(ACTIVITY):
Please show each line of the listing where "государственный" is present.

(DATA SUPPLIED):
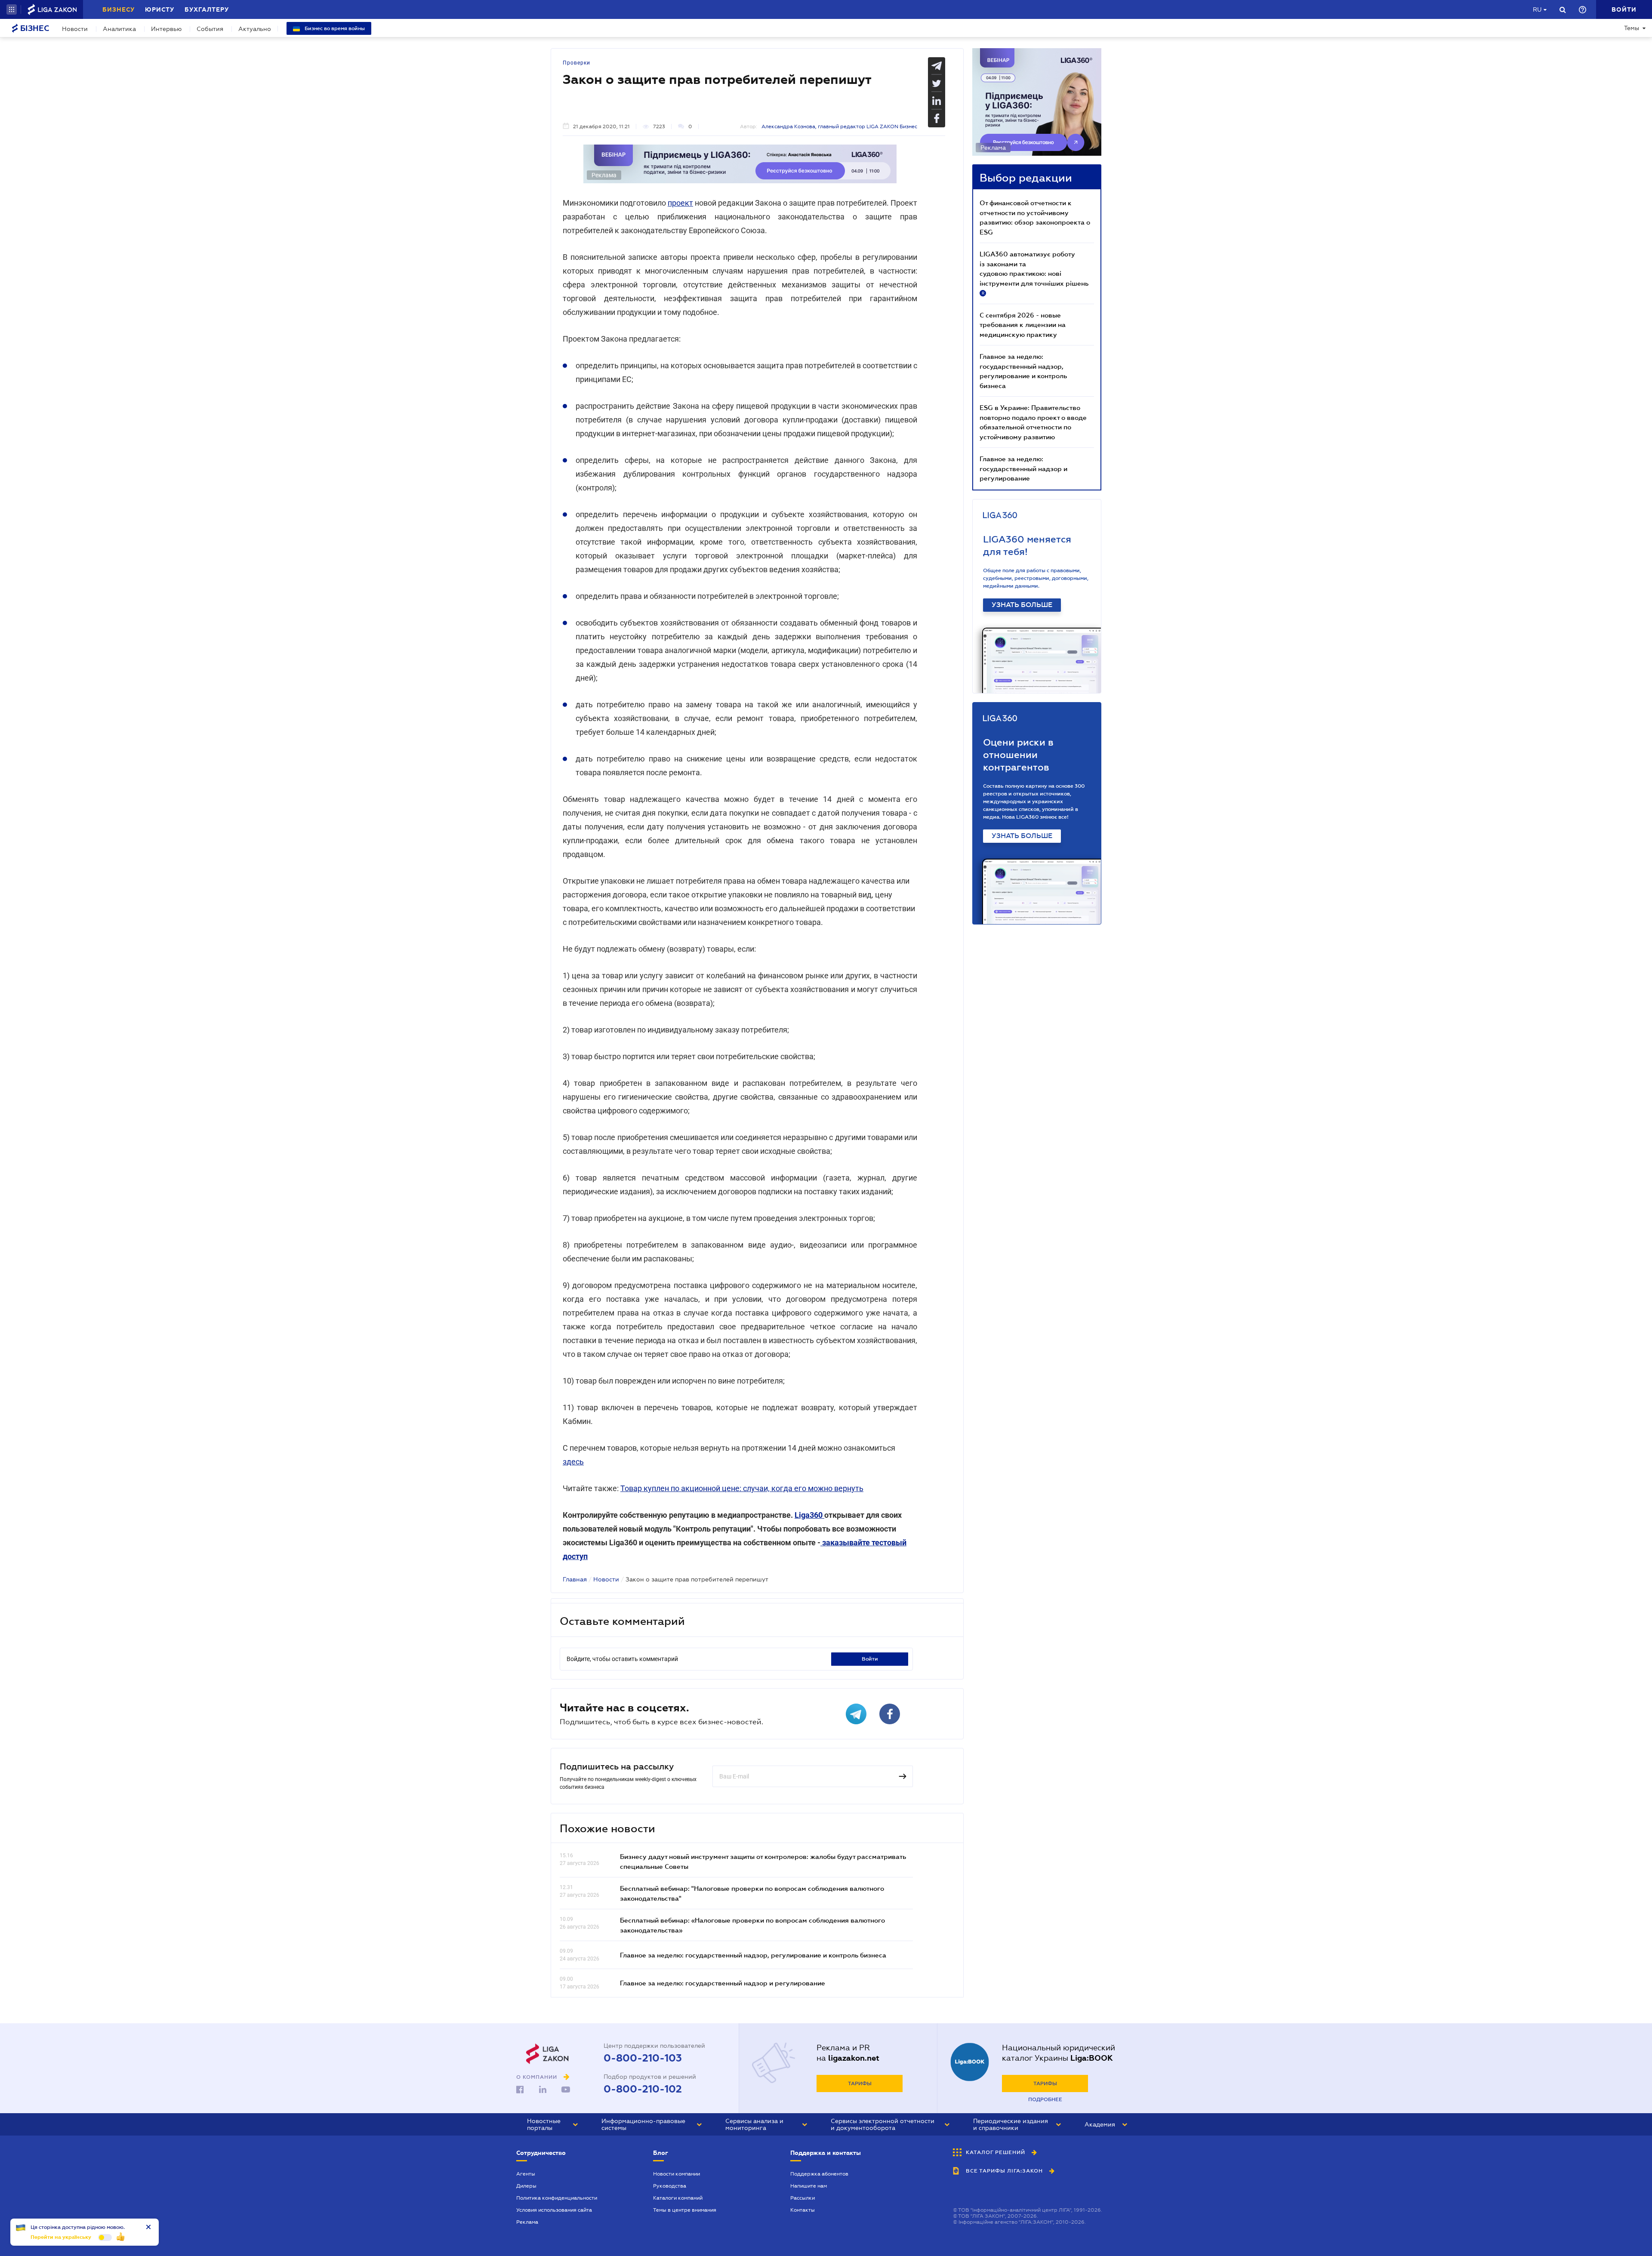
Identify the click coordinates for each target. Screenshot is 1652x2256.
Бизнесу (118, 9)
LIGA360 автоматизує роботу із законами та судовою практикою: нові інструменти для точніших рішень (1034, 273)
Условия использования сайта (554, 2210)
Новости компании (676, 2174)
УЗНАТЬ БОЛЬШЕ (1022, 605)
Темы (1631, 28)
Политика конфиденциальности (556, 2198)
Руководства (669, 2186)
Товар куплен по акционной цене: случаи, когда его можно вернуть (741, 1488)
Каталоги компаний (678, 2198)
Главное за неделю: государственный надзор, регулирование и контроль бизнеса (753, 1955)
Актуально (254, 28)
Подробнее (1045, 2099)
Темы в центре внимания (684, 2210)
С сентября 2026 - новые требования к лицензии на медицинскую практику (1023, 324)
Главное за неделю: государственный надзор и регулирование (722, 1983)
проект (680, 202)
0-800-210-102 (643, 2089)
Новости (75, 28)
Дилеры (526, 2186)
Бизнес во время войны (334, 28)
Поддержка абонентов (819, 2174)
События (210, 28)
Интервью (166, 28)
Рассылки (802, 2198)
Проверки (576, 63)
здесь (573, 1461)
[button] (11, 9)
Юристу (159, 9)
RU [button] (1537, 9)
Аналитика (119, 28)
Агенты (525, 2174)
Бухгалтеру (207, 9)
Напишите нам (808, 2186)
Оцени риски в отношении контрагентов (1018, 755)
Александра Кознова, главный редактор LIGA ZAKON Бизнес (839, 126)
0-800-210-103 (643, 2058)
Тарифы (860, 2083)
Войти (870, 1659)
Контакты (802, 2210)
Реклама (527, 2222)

(RESULT):
Главное за неделю: государственный надзор, регулирование и контроль бизнеса (753, 1955)
Главное за неделю: государственный надзор и регулирование (722, 1983)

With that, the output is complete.